*** Material for this task Section Begins ***

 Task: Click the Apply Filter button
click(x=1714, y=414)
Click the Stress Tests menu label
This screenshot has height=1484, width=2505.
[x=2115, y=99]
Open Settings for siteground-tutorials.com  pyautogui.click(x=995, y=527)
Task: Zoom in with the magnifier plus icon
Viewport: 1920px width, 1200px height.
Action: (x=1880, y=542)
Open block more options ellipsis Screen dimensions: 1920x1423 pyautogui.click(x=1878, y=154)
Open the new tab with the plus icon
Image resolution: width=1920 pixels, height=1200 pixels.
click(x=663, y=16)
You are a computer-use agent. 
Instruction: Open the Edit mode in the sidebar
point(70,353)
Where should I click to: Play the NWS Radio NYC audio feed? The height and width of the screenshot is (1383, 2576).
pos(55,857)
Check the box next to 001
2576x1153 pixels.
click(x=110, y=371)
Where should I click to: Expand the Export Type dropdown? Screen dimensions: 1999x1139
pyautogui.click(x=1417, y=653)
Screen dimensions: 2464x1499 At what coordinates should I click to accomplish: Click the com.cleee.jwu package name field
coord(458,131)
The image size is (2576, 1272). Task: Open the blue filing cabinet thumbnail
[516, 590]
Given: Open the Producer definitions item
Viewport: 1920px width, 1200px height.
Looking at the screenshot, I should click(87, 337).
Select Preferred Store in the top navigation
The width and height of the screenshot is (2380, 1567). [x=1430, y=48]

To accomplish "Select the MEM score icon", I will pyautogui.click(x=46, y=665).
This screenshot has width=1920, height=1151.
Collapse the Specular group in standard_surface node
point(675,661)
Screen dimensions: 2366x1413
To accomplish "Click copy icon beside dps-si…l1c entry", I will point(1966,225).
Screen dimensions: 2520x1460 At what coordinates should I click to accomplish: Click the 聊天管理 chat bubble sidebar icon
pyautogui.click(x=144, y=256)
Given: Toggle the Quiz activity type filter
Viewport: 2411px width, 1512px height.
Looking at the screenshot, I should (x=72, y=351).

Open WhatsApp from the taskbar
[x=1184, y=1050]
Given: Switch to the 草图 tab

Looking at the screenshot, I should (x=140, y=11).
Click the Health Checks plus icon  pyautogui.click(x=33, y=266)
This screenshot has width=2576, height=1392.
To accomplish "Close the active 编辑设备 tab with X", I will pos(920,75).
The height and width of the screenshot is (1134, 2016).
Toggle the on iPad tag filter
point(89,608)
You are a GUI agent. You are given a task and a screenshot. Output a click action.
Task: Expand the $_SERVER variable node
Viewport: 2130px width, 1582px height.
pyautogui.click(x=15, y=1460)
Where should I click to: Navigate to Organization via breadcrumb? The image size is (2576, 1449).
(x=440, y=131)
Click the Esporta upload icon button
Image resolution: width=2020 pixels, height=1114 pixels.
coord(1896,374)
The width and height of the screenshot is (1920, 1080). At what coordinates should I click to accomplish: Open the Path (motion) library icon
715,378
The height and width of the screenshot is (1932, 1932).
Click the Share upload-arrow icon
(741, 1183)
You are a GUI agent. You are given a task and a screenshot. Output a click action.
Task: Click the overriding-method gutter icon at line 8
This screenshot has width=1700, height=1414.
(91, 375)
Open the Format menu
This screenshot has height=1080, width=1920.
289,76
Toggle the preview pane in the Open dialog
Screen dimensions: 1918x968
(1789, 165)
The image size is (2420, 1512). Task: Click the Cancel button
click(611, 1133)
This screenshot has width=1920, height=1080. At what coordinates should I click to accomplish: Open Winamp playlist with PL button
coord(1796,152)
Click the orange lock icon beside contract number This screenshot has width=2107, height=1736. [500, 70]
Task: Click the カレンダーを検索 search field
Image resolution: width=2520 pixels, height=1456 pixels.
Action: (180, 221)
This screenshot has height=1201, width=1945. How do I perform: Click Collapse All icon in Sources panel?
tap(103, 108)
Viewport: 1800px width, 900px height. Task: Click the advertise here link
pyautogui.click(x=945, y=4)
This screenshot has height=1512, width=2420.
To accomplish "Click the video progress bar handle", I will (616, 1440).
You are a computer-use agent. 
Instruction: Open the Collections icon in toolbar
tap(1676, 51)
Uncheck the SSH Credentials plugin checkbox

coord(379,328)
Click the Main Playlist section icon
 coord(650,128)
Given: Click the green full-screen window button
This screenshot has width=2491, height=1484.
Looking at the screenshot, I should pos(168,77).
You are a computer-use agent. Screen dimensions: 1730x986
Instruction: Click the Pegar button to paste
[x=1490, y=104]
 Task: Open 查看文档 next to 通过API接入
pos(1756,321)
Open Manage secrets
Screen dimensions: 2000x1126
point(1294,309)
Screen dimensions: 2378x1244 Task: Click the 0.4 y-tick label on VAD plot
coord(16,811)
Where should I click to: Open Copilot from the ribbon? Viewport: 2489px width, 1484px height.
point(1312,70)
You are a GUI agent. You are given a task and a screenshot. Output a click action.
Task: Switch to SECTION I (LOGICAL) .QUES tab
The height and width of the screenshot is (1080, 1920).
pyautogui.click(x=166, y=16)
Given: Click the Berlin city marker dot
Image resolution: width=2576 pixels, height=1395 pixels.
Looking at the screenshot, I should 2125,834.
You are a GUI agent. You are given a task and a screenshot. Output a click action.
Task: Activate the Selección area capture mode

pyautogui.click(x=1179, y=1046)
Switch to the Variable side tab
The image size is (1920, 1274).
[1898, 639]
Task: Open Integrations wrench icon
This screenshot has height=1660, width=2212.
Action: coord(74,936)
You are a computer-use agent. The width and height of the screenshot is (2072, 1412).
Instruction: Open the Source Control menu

*** Material for this task Section Ends ***

__Exercise prompt__
An exact written copy of every entry is the required answer.

__Answer for the task__
 Task: Click the Apply Filter button
click(x=1714, y=414)
Click the Stress Tests menu label
This screenshot has height=1484, width=2505.
[x=2115, y=99]
Open Settings for siteground-tutorials.com  pyautogui.click(x=995, y=527)
Task: Zoom in with the magnifier plus icon
Viewport: 1920px width, 1200px height.
Action: (x=1880, y=542)
Open block more options ellipsis Screen dimensions: 1920x1423 pyautogui.click(x=1878, y=154)
Open the new tab with the plus icon
Image resolution: width=1920 pixels, height=1200 pixels.
click(x=663, y=16)
You are a computer-use agent. 
Instruction: Open the Edit mode in the sidebar
point(70,353)
Where should I click to: Play the NWS Radio NYC audio feed? The height and width of the screenshot is (1383, 2576).
pos(55,857)
Check the box next to 001
2576x1153 pixels.
click(x=110, y=371)
Where should I click to: Expand the Export Type dropdown? Screen dimensions: 1999x1139
pyautogui.click(x=1417, y=653)
Screen dimensions: 2464x1499 At what coordinates should I click to accomplish: Click the com.cleee.jwu package name field
coord(458,131)
The image size is (2576, 1272). Task: Open the blue filing cabinet thumbnail
[516, 590]
Given: Open the Producer definitions item
Viewport: 1920px width, 1200px height.
Looking at the screenshot, I should click(87, 337).
Select Preferred Store in the top navigation
The width and height of the screenshot is (2380, 1567). [x=1430, y=48]

To accomplish "Select the MEM score icon", I will pyautogui.click(x=46, y=665).
This screenshot has width=1920, height=1151.
Collapse the Specular group in standard_surface node
point(675,661)
Screen dimensions: 2366x1413
To accomplish "Click copy icon beside dps-si…l1c entry", I will point(1966,225).
Screen dimensions: 2520x1460 At what coordinates should I click to accomplish: Click the 聊天管理 chat bubble sidebar icon
pyautogui.click(x=144, y=256)
Given: Toggle the Quiz activity type filter
Viewport: 2411px width, 1512px height.
Looking at the screenshot, I should (x=72, y=351).

Open WhatsApp from the taskbar
[x=1184, y=1050]
Given: Switch to the 草图 tab

Looking at the screenshot, I should (x=140, y=11).
Click the Health Checks plus icon  pyautogui.click(x=33, y=266)
This screenshot has width=2576, height=1392.
To accomplish "Close the active 编辑设备 tab with X", I will pos(920,75).
The height and width of the screenshot is (1134, 2016).
Toggle the on iPad tag filter
point(89,608)
You are a GUI agent. You are given a task and a screenshot. Output a click action.
Task: Expand the $_SERVER variable node
Viewport: 2130px width, 1582px height.
pyautogui.click(x=15, y=1460)
Where should I click to: Navigate to Organization via breadcrumb? The image size is (2576, 1449).
(x=440, y=131)
Click the Esporta upload icon button
Image resolution: width=2020 pixels, height=1114 pixels.
coord(1896,374)
The width and height of the screenshot is (1920, 1080). At what coordinates should I click to accomplish: Open the Path (motion) library icon
715,378
The height and width of the screenshot is (1932, 1932).
Click the Share upload-arrow icon
(741, 1183)
You are a GUI agent. You are given a task and a screenshot. Output a click action.
Task: Click the overriding-method gutter icon at line 8
This screenshot has width=1700, height=1414.
(91, 375)
Open the Format menu
This screenshot has height=1080, width=1920.
289,76
Toggle the preview pane in the Open dialog
Screen dimensions: 1918x968
(1789, 165)
The image size is (2420, 1512). Task: Click the Cancel button
click(611, 1133)
This screenshot has width=1920, height=1080. At what coordinates should I click to accomplish: Open Winamp playlist with PL button
coord(1796,152)
Click the orange lock icon beside contract number This screenshot has width=2107, height=1736. [500, 70]
Task: Click the カレンダーを検索 search field
Image resolution: width=2520 pixels, height=1456 pixels.
Action: (180, 221)
This screenshot has height=1201, width=1945. How do I perform: Click Collapse All icon in Sources panel?
tap(103, 108)
Viewport: 1800px width, 900px height. Task: Click the advertise here link
pyautogui.click(x=945, y=4)
This screenshot has height=1512, width=2420.
To accomplish "Click the video progress bar handle", I will (616, 1440).
You are a computer-use agent. 
Instruction: Open the Collections icon in toolbar
tap(1676, 51)
Uncheck the SSH Credentials plugin checkbox

coord(379,328)
Click the Main Playlist section icon
 coord(650,128)
Given: Click the green full-screen window button
This screenshot has width=2491, height=1484.
Looking at the screenshot, I should pos(168,77).
You are a computer-use agent. Screen dimensions: 1730x986
Instruction: Click the Pegar button to paste
[x=1490, y=104]
 Task: Open 查看文档 next to 通过API接入
pos(1756,321)
Open Manage secrets
Screen dimensions: 2000x1126
point(1294,309)
Screen dimensions: 2378x1244 Task: Click the 0.4 y-tick label on VAD plot
coord(16,811)
Where should I click to: Open Copilot from the ribbon? Viewport: 2489px width, 1484px height.
point(1312,70)
You are a GUI agent. You are given a task and a screenshot. Output a click action.
Task: Switch to SECTION I (LOGICAL) .QUES tab
The height and width of the screenshot is (1080, 1920).
pyautogui.click(x=166, y=16)
Given: Click the Berlin city marker dot
Image resolution: width=2576 pixels, height=1395 pixels.
Looking at the screenshot, I should 2125,834.
You are a GUI agent. You are given a task and a screenshot. Output a click action.
Task: Activate the Selección area capture mode

pyautogui.click(x=1179, y=1046)
Switch to the Variable side tab
The image size is (1920, 1274).
[1898, 639]
Task: Open Integrations wrench icon
This screenshot has height=1660, width=2212.
Action: coord(74,936)
You are a computer-use agent. The width and height of the screenshot is (2072, 1412).
Instruction: Open the Source Control menu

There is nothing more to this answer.